**Exercise data:**
....

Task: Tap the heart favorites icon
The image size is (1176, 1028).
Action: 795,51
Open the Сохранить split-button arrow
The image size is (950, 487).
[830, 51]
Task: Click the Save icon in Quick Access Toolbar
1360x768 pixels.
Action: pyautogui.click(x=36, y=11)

....

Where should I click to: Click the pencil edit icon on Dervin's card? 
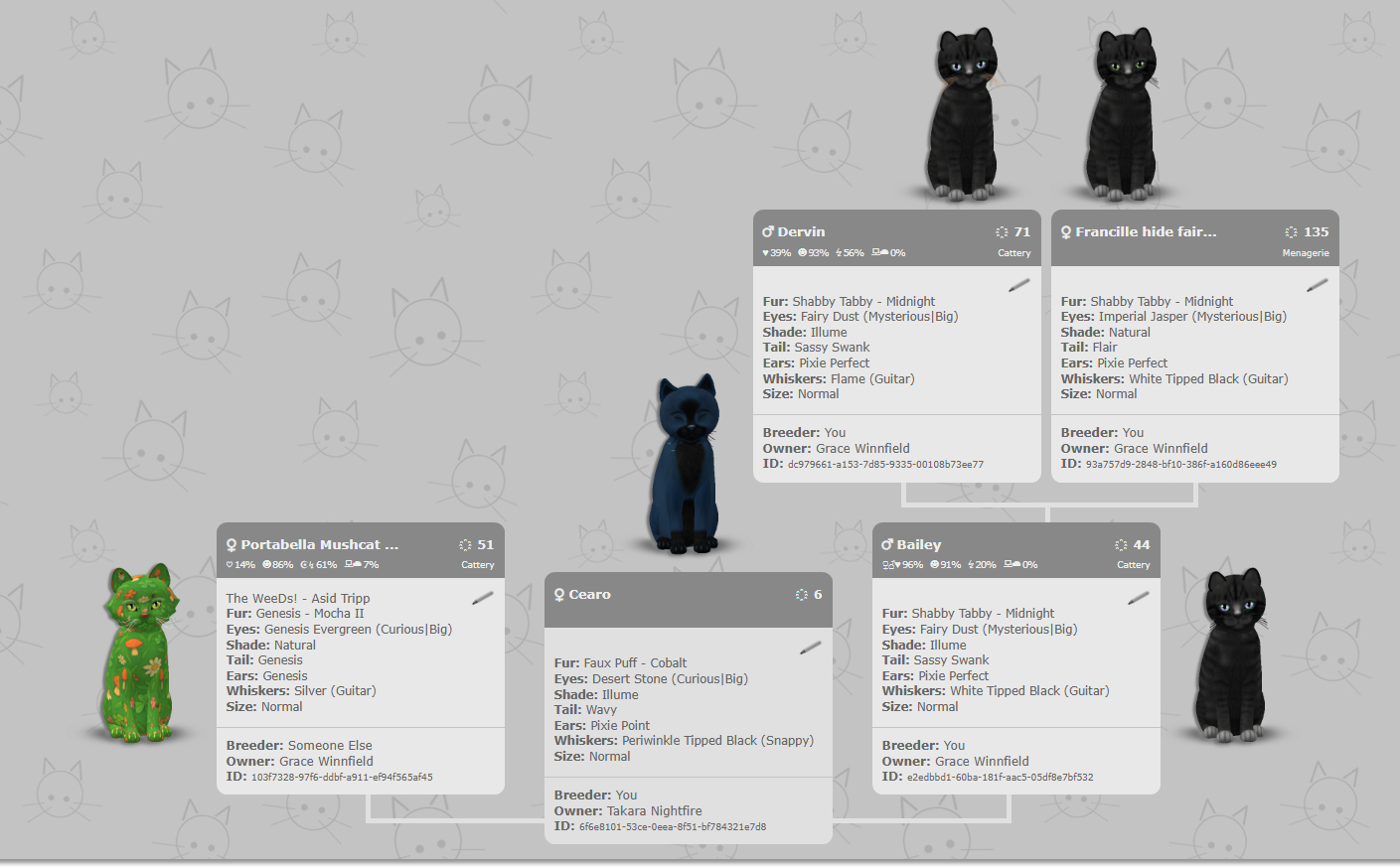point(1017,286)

....

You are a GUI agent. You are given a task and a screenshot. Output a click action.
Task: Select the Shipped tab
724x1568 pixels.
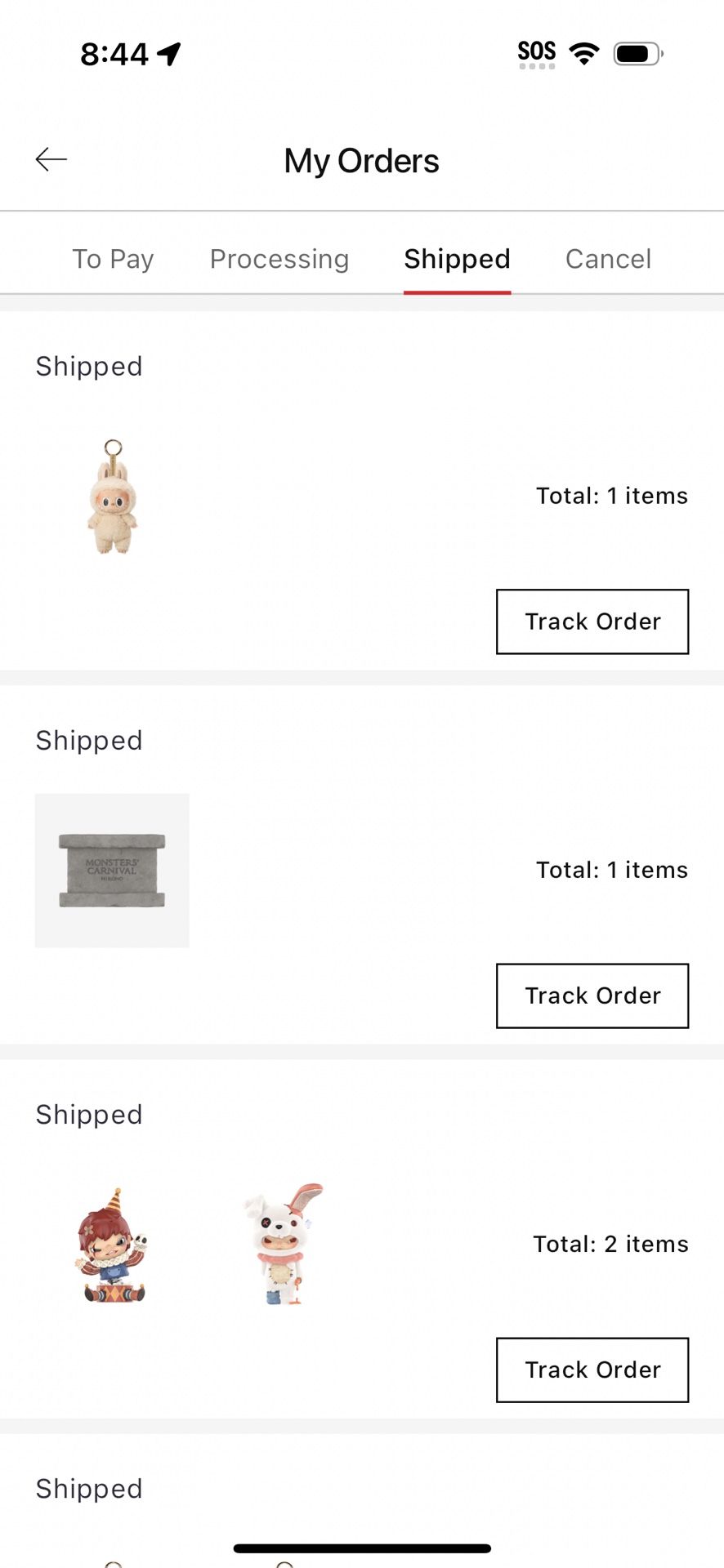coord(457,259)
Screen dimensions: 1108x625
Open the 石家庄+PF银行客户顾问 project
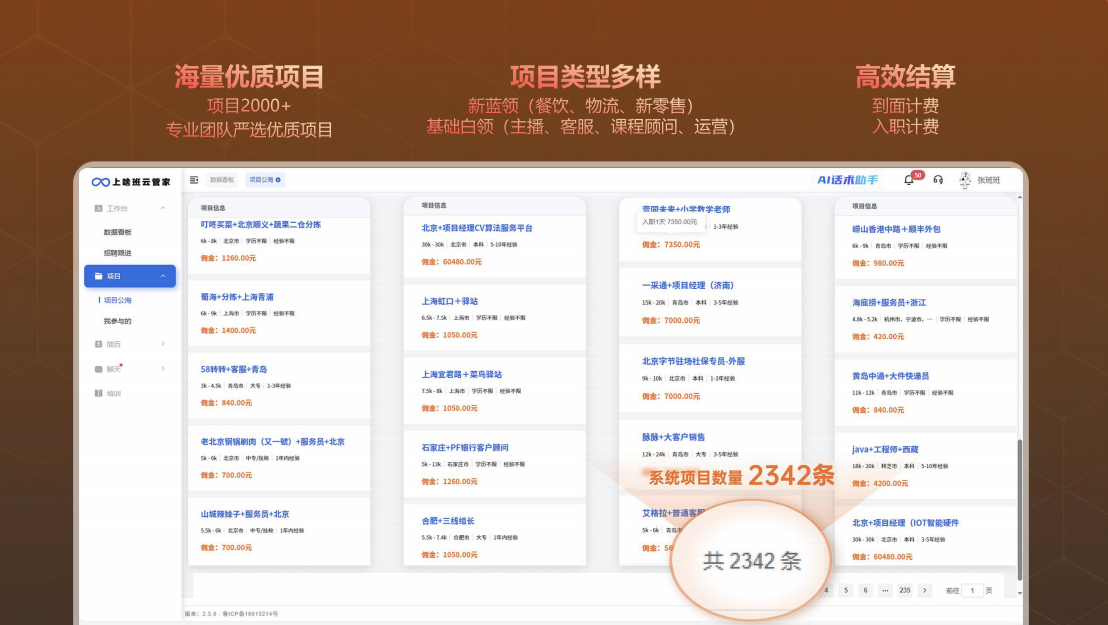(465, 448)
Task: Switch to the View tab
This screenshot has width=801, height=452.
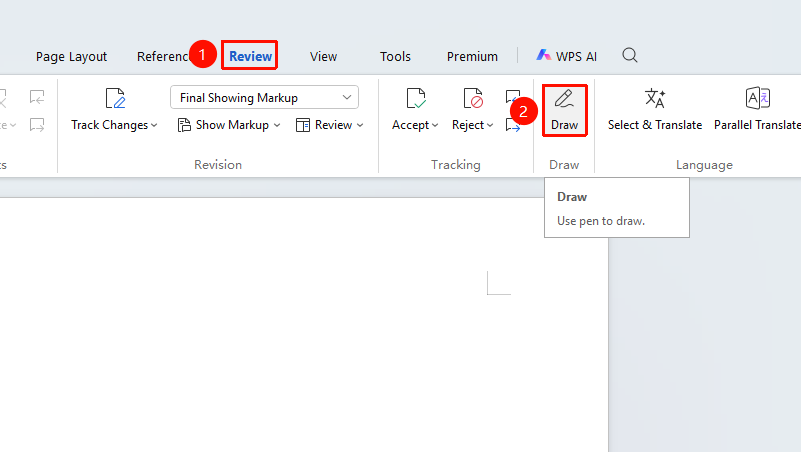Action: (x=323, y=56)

....

**Problem to solve:** Please output exactly the lines between the one holding "Task: Tap the heart favorites icon" and the one holding "Task: Click the" in the records above, inclusive, and nothing more.

**Task solution:**
Task: Tap the heart favorites icon
The image size is (1176, 1028).
Action: 795,51
Open the Сохранить split-button arrow
The image size is (950, 487).
[830, 51]
Task: Click the Save icon in Quick Access Toolbar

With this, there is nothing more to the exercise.